GOAL – Write out all of the items below again, substituting "interface agent" for every occurrence of "GUI agent" and leaving everything else unchanged.

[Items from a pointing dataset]
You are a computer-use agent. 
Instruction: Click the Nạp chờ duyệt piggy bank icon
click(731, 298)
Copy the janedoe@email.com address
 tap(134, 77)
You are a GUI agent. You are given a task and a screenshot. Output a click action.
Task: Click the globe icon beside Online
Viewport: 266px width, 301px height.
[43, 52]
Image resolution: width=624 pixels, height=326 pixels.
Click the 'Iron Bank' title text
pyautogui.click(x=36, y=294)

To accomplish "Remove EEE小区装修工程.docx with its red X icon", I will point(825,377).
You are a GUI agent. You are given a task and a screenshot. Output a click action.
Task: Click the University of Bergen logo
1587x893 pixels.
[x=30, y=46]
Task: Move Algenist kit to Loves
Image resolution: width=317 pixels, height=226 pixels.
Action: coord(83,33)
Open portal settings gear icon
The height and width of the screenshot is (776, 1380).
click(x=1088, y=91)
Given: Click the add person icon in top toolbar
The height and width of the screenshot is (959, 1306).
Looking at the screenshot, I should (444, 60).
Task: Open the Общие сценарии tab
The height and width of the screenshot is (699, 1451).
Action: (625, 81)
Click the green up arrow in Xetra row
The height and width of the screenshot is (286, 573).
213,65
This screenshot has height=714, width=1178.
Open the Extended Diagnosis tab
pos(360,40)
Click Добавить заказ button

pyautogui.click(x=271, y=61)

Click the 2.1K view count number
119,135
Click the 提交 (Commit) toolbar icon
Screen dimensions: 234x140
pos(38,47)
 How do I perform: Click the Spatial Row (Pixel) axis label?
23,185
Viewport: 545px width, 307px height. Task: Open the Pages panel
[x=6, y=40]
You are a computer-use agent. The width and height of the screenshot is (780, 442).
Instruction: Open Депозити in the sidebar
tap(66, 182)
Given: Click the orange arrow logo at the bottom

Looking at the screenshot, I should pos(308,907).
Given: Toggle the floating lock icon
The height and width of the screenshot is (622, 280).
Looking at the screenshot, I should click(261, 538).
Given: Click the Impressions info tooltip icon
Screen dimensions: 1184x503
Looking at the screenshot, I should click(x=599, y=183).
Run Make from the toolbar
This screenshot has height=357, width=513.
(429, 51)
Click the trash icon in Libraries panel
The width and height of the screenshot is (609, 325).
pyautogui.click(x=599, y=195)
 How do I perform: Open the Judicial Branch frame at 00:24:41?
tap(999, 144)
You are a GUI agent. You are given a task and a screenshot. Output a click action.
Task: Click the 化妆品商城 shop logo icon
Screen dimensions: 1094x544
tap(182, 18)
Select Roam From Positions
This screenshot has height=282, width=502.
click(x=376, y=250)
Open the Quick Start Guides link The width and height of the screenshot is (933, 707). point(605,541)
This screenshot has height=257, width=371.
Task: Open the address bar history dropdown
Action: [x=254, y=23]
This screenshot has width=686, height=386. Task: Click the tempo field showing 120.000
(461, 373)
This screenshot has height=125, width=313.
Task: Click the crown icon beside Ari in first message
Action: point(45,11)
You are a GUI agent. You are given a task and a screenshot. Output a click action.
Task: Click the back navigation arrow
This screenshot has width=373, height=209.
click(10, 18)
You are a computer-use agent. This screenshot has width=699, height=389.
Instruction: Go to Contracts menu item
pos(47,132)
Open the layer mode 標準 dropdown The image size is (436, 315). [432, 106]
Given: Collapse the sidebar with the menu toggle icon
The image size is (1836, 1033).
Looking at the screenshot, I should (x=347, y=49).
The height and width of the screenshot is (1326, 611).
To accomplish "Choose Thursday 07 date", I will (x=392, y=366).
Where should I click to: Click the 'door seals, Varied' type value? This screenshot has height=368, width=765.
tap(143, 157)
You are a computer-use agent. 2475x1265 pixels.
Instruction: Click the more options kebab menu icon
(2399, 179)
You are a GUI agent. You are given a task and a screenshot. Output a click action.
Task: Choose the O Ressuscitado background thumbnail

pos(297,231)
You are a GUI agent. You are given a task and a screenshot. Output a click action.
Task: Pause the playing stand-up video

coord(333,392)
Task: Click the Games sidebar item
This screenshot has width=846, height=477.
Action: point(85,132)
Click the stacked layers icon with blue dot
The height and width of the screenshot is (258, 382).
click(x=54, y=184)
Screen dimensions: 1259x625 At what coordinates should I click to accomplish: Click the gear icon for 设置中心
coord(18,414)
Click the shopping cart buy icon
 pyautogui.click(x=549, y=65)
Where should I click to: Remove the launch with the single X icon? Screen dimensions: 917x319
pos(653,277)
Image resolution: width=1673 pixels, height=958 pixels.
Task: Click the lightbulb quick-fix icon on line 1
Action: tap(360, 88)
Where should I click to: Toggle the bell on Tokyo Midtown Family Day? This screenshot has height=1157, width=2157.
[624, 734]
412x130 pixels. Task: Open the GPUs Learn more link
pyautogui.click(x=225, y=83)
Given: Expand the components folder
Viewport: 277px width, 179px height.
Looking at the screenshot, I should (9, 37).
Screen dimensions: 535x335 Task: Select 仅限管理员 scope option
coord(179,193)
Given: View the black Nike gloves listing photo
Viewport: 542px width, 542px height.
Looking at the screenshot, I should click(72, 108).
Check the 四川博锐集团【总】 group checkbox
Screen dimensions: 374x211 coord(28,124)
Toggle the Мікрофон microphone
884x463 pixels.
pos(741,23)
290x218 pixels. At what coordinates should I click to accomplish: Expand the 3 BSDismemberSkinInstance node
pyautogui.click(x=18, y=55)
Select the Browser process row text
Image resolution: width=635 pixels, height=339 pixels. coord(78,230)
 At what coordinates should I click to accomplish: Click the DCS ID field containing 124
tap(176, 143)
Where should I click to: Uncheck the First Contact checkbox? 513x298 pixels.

ANSWER TO THE TASK –
You are a computer-use agent. 
Instruction: Click the Nạp chờ duyệt piggy bank icon
click(731, 298)
Copy the janedoe@email.com address
 tap(134, 77)
You are a interface agent. You are given a task and a screenshot. Output a click action.
Task: Click the globe icon beside Online
Viewport: 266px width, 301px height.
[43, 52]
Image resolution: width=624 pixels, height=326 pixels.
Click the 'Iron Bank' title text
pyautogui.click(x=36, y=294)

To accomplish "Remove EEE小区装修工程.docx with its red X icon", I will point(825,377).
You are a interface agent. You are given a task and a screenshot. Output a click action.
Task: Click the University of Bergen logo
1587x893 pixels.
[x=30, y=46]
Task: Move Algenist kit to Loves
Image resolution: width=317 pixels, height=226 pixels.
Action: coord(83,33)
Open portal settings gear icon
The height and width of the screenshot is (776, 1380).
click(x=1088, y=91)
Given: Click the add person icon in top toolbar
The height and width of the screenshot is (959, 1306).
Looking at the screenshot, I should (444, 60).
Task: Open the Общие сценарии tab
The height and width of the screenshot is (699, 1451).
Action: (625, 81)
Click the green up arrow in Xetra row
The height and width of the screenshot is (286, 573).
213,65
This screenshot has height=714, width=1178.
Open the Extended Diagnosis tab
pos(360,40)
Click Добавить заказ button

pyautogui.click(x=271, y=61)

Click the 2.1K view count number
119,135
Click the 提交 (Commit) toolbar icon
Screen dimensions: 234x140
pos(38,47)
 How do I perform: Click the Spatial Row (Pixel) axis label?
23,185
Viewport: 545px width, 307px height. Task: Open the Pages panel
[x=6, y=40]
You are a computer-use agent. The width and height of the screenshot is (780, 442).
Instruction: Open Депозити in the sidebar
tap(66, 182)
Given: Click the orange arrow logo at the bottom

Looking at the screenshot, I should pos(308,907).
Given: Toggle the floating lock icon
The height and width of the screenshot is (622, 280).
Looking at the screenshot, I should click(261, 538).
Given: Click the Impressions info tooltip icon
Screen dimensions: 1184x503
Looking at the screenshot, I should click(x=599, y=183).
Run Make from the toolbar
This screenshot has height=357, width=513.
(429, 51)
Click the trash icon in Libraries panel
The width and height of the screenshot is (609, 325).
pyautogui.click(x=599, y=195)
 How do I perform: Open the Judicial Branch frame at 00:24:41?
tap(999, 144)
You are a interface agent. You are given a task and a screenshot. Output a click action.
Task: Click the 化妆品商城 shop logo icon
Screen dimensions: 1094x544
tap(182, 18)
Select Roam From Positions
This screenshot has height=282, width=502.
click(x=376, y=250)
Open the Quick Start Guides link The width and height of the screenshot is (933, 707). point(605,541)
This screenshot has height=257, width=371.
Task: Open the address bar history dropdown
Action: [x=254, y=23]
This screenshot has width=686, height=386. Task: Click the tempo field showing 120.000
(461, 373)
This screenshot has height=125, width=313.
Task: Click the crown icon beside Ari in first message
Action: point(45,11)
You are a interface agent. You are given a task and a screenshot. Output a click action.
Task: Click the back navigation arrow
This screenshot has width=373, height=209.
click(10, 18)
You are a computer-use agent. This screenshot has width=699, height=389.
Instruction: Go to Contracts menu item
pos(47,132)
Open the layer mode 標準 dropdown The image size is (436, 315). [432, 106]
Given: Collapse the sidebar with the menu toggle icon
The image size is (1836, 1033).
Looking at the screenshot, I should (x=347, y=49).
The height and width of the screenshot is (1326, 611).
To accomplish "Choose Thursday 07 date", I will (x=392, y=366).
Where should I click to: Click the 'door seals, Varied' type value? This screenshot has height=368, width=765.
tap(143, 157)
You are a computer-use agent. 2475x1265 pixels.
Instruction: Click the more options kebab menu icon
(2399, 179)
You are a interface agent. You are given a task and a screenshot. Output a click action.
Task: Choose the O Ressuscitado background thumbnail

pos(297,231)
You are a interface agent. You are given a task and a screenshot. Output a click action.
Task: Pause the playing stand-up video

coord(333,392)
Task: Click the Games sidebar item
This screenshot has width=846, height=477.
Action: point(85,132)
Click the stacked layers icon with blue dot
The height and width of the screenshot is (258, 382).
click(x=54, y=184)
Screen dimensions: 1259x625 At what coordinates should I click to accomplish: Click the gear icon for 设置中心
coord(18,414)
Click the shopping cart buy icon
 pyautogui.click(x=549, y=65)
Where should I click to: Remove the launch with the single X icon? Screen dimensions: 917x319
pos(653,277)
Image resolution: width=1673 pixels, height=958 pixels.
Task: Click the lightbulb quick-fix icon on line 1
Action: tap(360, 88)
Where should I click to: Toggle the bell on Tokyo Midtown Family Day? This screenshot has height=1157, width=2157.
[624, 734]
412x130 pixels. Task: Open the GPUs Learn more link
pyautogui.click(x=225, y=83)
Given: Expand the components folder
Viewport: 277px width, 179px height.
Looking at the screenshot, I should (9, 37).
Screen dimensions: 535x335 Task: Select 仅限管理员 scope option
coord(179,193)
Given: View the black Nike gloves listing photo
Viewport: 542px width, 542px height.
Looking at the screenshot, I should click(72, 108).
Check the 四川博锐集团【总】 group checkbox
Screen dimensions: 374x211 coord(28,124)
Toggle the Мікрофон microphone
884x463 pixels.
pos(741,23)
290x218 pixels. At what coordinates should I click to accomplish: Expand the 3 BSDismemberSkinInstance node
pyautogui.click(x=18, y=55)
Select the Browser process row text
Image resolution: width=635 pixels, height=339 pixels. coord(78,230)
 At what coordinates should I click to accomplish: Click the DCS ID field containing 124
tap(176, 143)
Where should I click to: Uncheck the First Contact checkbox? 513x298 pixels.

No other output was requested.